_Saved data entries_

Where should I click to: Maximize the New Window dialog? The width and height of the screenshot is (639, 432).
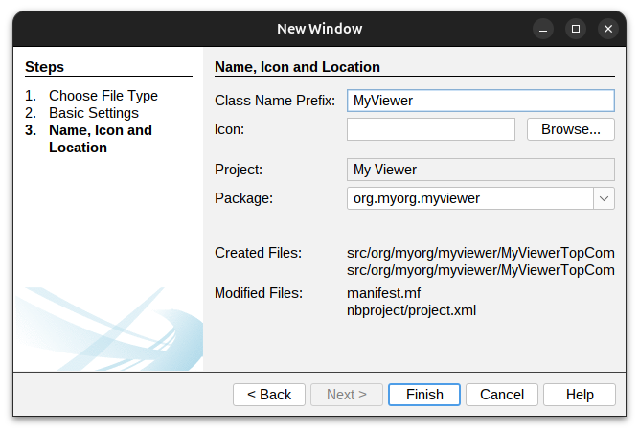coord(575,29)
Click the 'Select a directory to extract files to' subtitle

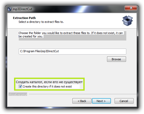point(41,22)
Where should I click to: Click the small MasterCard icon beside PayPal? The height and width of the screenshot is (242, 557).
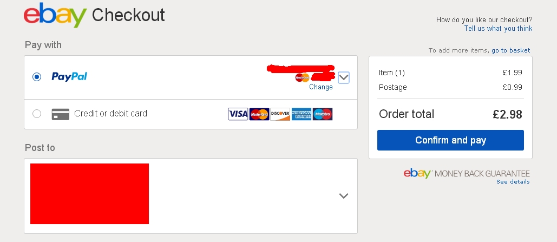click(302, 77)
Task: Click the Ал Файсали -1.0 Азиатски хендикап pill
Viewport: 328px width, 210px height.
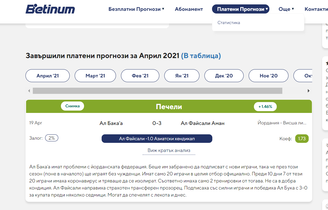Action: click(x=157, y=138)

_Work instructions_
Take each line from the records and copy it unchanged, leaving images out.

_Answer space_
Where should I click to: Maximize the New Window dialog? The width and height of the screenshot is (639, 432).
coord(575,29)
Click the 'Select a directory to extract files to' subtitle

point(41,22)
Where should I click to: Click the small MasterCard icon beside PayPal? The height and width of the screenshot is (242, 557).
click(302, 77)
Task: Click the Ал Файсали -1.0 Азиатски хендикап pill
Viewport: 328px width, 210px height.
Action: click(x=157, y=138)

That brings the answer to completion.